Around 11 million homes across Europe are empty or not in use – a number that could house all the EU homeless twice over, British media report. Housing campaigners who lobby for the rights of the poor have called the finding a “shocking waste.”
Among the frontrunners with vacant houses are the UK with 700,000 homes; Germany with 1.8 million; France with 2.4 million; and finally, Spain with some 3.4 million homes which are languishing without tenants. These figures are a result of data collated by The Guardian.
What’s more, the high figures are growing at an alarming rate. In France the number of empty houses has gone up by nearly half a million since 2009.
The above aren’t the only countries with a bad record. Greece and Portugal, whose economic situations are arguably far worse than the aforementioned countries, are not far behind in numbers.
Before the financial crisis of 2007-08 came the housing boom. People were buying up properties, a large number of which were in the luxury sector.
Moreover, a substantial number of the homes were never even meant for occupation; they were simply investments. Furthermore, some half-built homes were bulldozed in an effort to drive up the price for the remainder.
Housing campaigners called the large numbers a “shocking waste,” especially at a time when there are more homeless on the streets than ever before. One lobbyist with the Empty Homes charity told The Guardian that “it’s a massive number” that “will be shocking to ordinary people.”

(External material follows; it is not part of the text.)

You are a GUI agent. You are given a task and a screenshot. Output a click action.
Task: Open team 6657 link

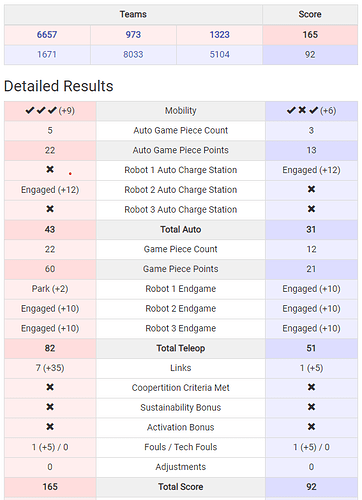point(47,35)
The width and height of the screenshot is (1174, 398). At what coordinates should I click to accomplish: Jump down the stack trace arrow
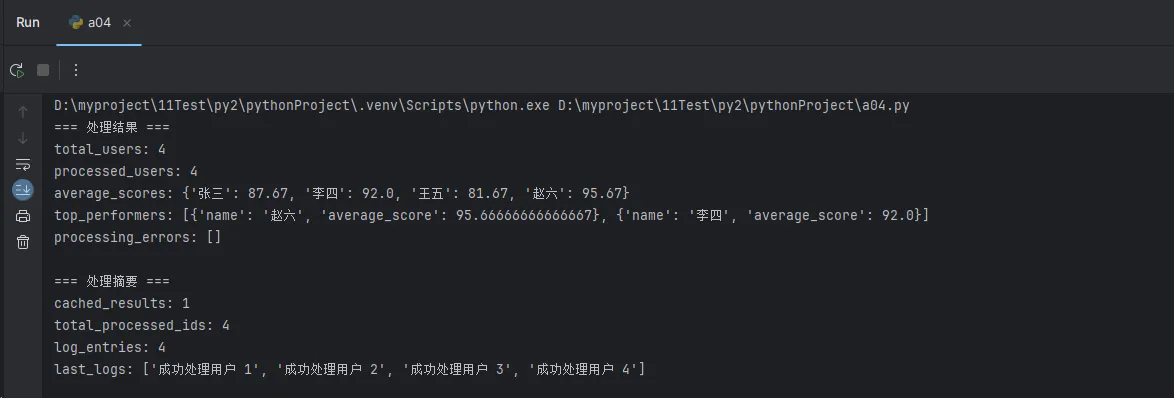[23, 138]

“Homes are built for people to live in, if they’re not being lived in then something has gone seriously wrong with the housing market,” David Ireland continued, also saying that policy-makers needed to take urgent action against wealthy buyers who use homes solely as “investment vehicles.” As the newspaper also pointed out, citing estate agent Savills, the trend is very strong in London, while prices since the 2007 crisis have gone up by a staggering 27 percent. And the practice and price hikes are becoming a Europe-wide habit.

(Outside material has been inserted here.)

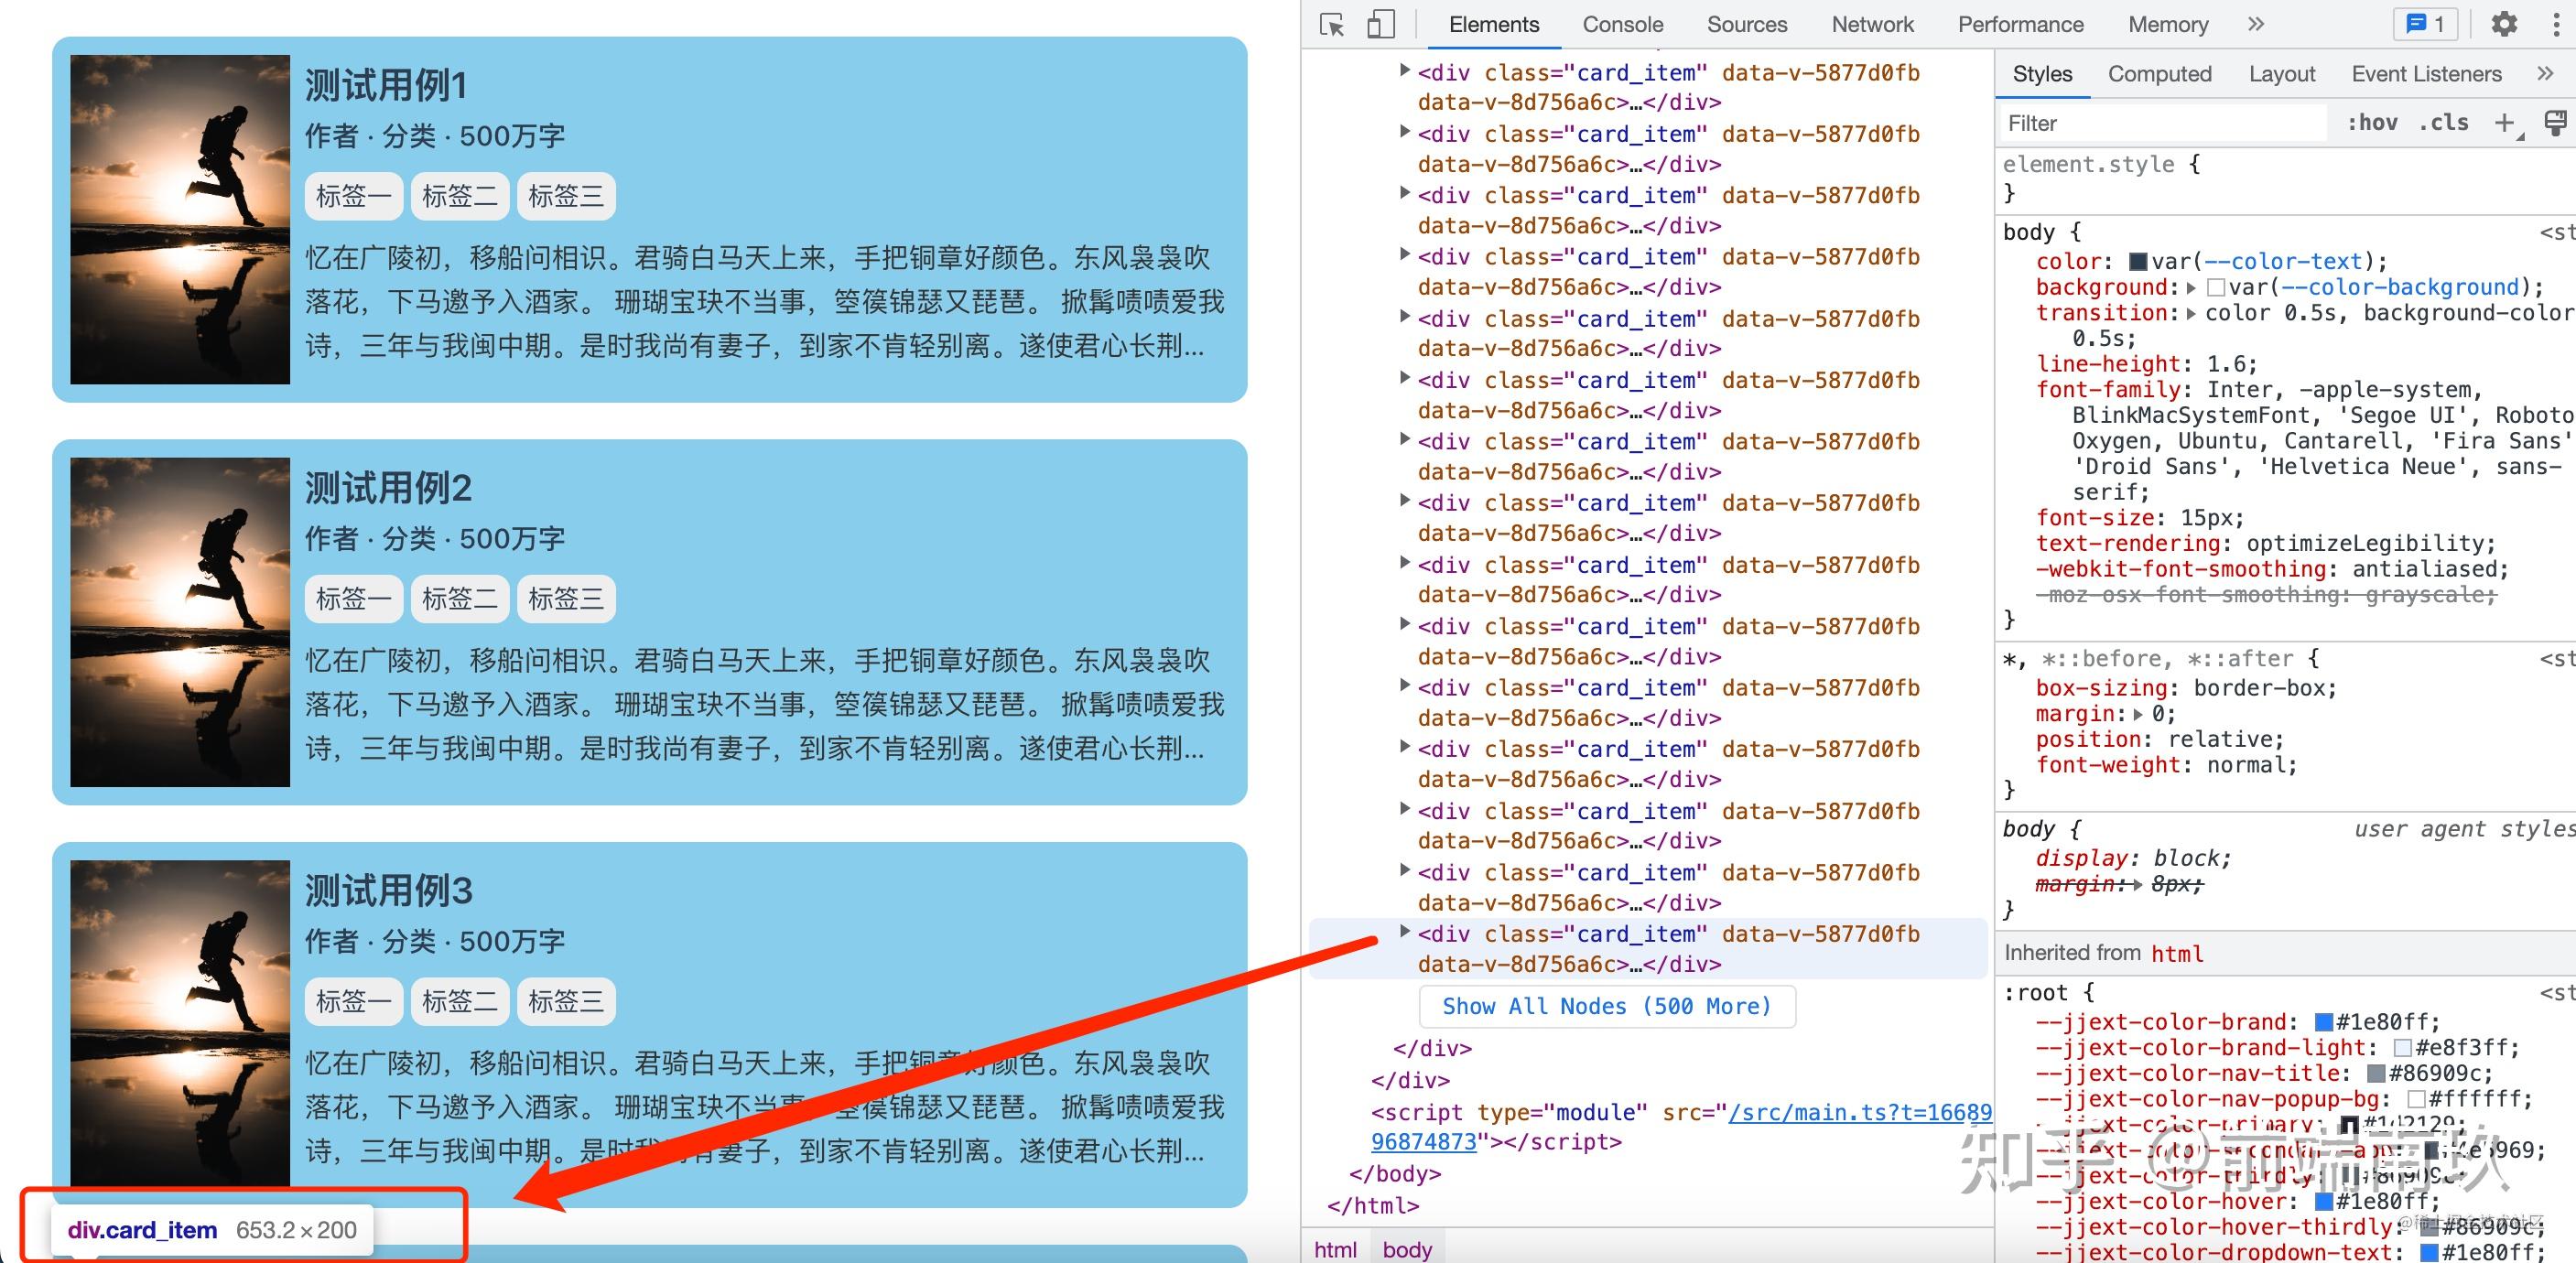
Task: Expand background shorthand property in body rule
Action: point(2191,288)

Ireland went on to explain that with Europe’s 4.1 million homeless – according to EU statistics – the problem could be solved twice over. But instead, as Maria Jose Aldanas of the Spanish housing association pointed out, Spain is undergoing more evictions and repossessions and the situation is actually heading in the opposite direction.
FEANTSA, a European body that unites all other organizations dealing with homelessness on the continent, joined the chorus. Its director, Freek Spinnewijn, recommended that “governments should do as much as possible to put empty homes on the market. The problem of homelessness is getting worse across the whole of the European Union. The best way to resolve it is to put empty homes on the market.”

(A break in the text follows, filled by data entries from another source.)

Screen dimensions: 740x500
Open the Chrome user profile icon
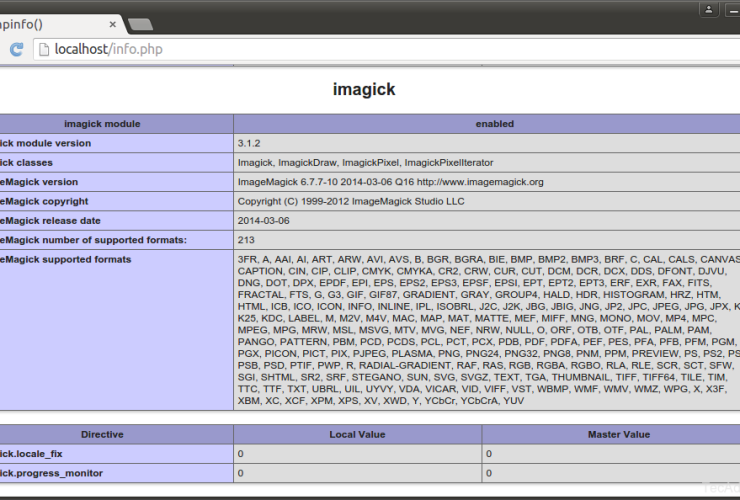[x=707, y=10]
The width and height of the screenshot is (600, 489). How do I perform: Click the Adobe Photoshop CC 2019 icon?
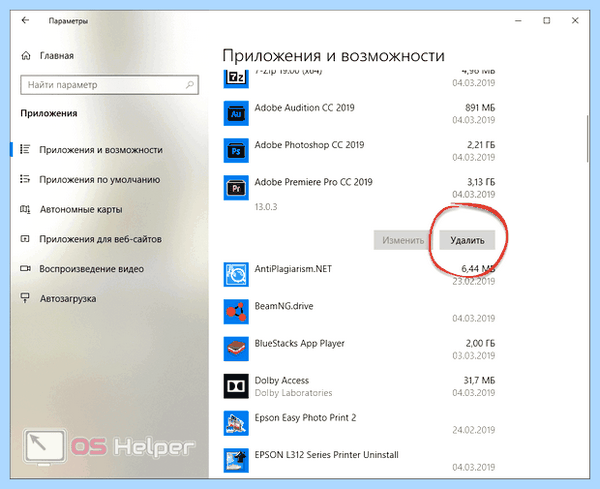point(236,150)
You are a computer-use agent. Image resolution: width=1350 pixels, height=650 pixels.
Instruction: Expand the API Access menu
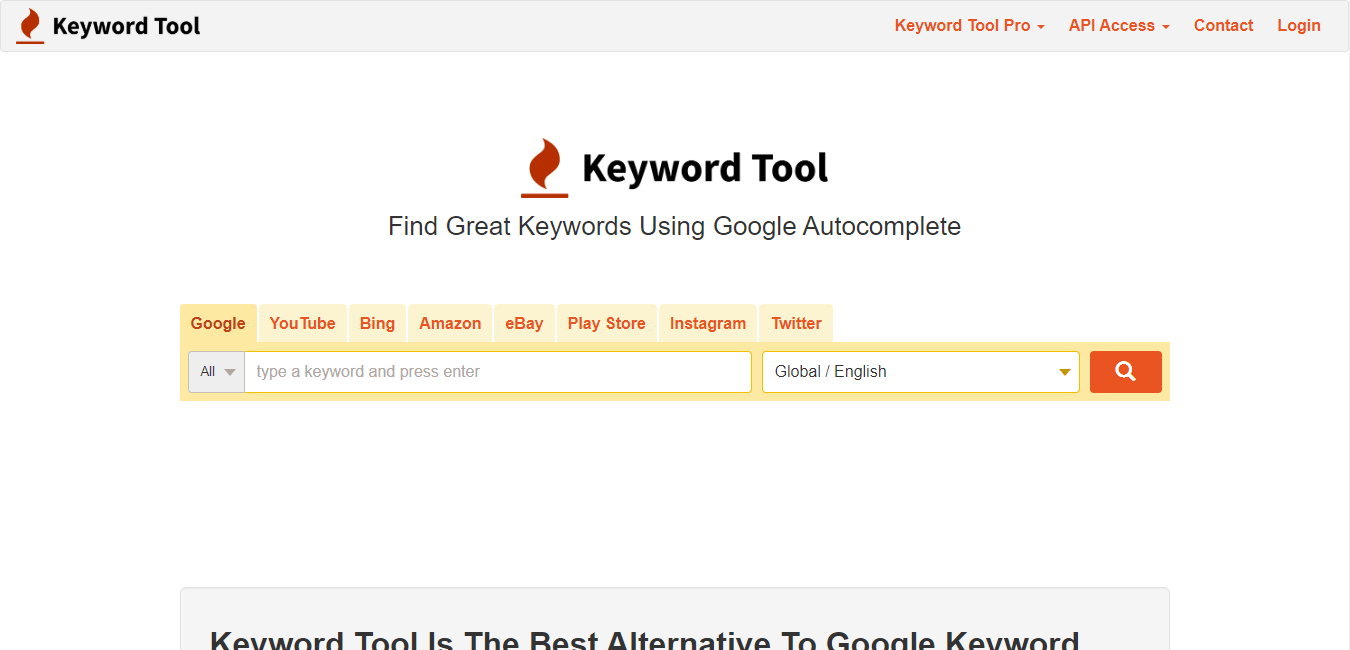(x=1118, y=25)
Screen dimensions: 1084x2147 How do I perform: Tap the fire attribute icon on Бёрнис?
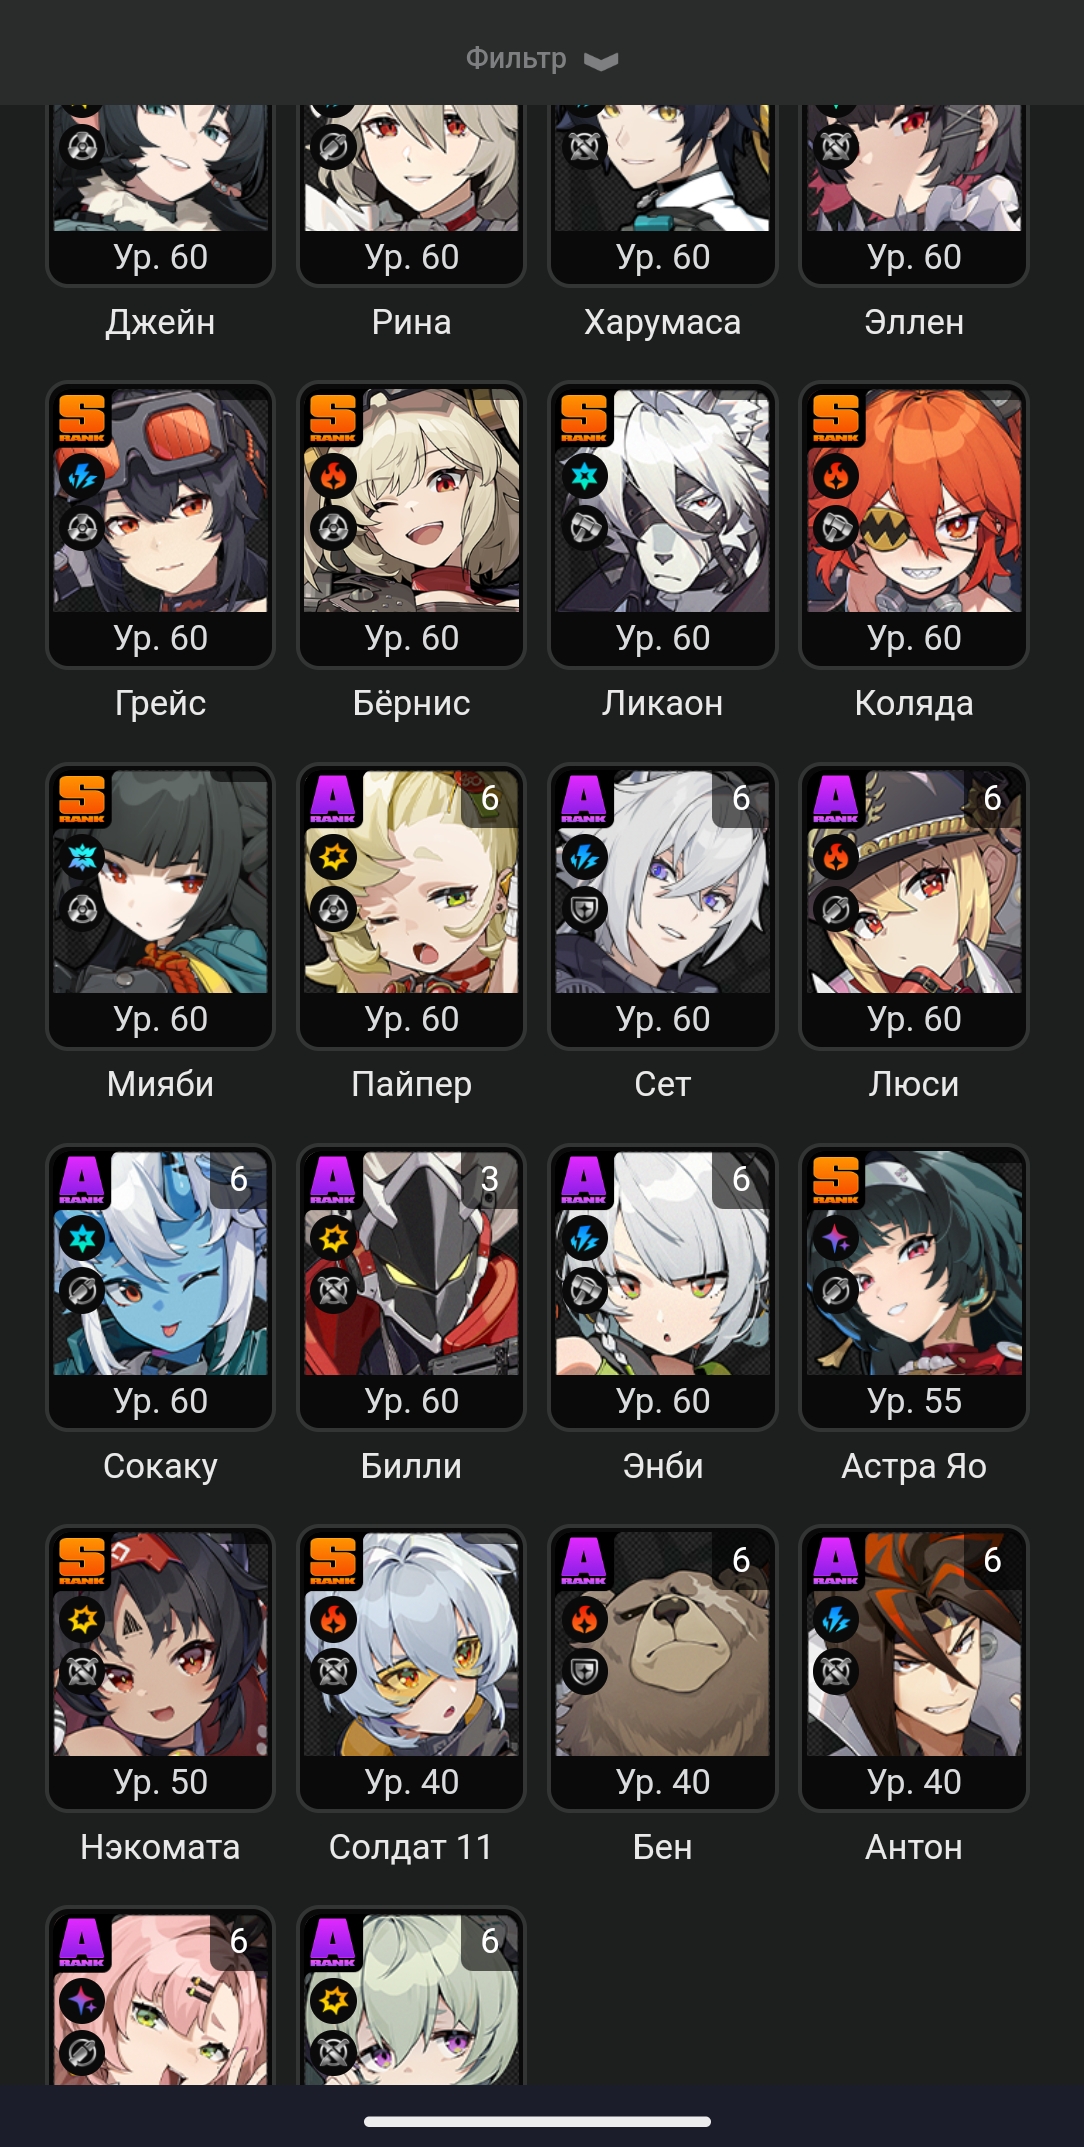coord(334,476)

Attempts to realize that idea have been made. Just last month, Euro-MPs demanded that the European Commission come up with a strategy dealing with homelessness, and do so quickly. The motion received an overwhelming majority of 349 to 45 votes.
While according to director of policy at the UK Chartered Institute of Housing, Gavin Smart, much of the housing stock has fallen into disrepair (or are simply in areas without a thriving economy), but a large number of properties could be used to rectify the housing situation right now.
Sometimes, it is not the countries with large numbers of empty homes who are entirely at fault. This is illustrated in the example of Spain. Most of its luxury, seaside homes were bought up by the British and the Germans. The wave of buying at the peak of the property boom has helped raise the number of empty houses by 10 percent, compared to the last decade. But that was to be expected, since, with prices going up by 44 percent, builders saw great opportunities to make a quick buck and knocked out around 800,000 homes annually.
There is no one single cause for why this happens, but specialists in housing and homelessness have told the Guardian that a bolder approach is needed to developing affordable solutions, because across Europe the numbers of empty homes have increased by as much as 35 percent in under 10 years, as in Portugal.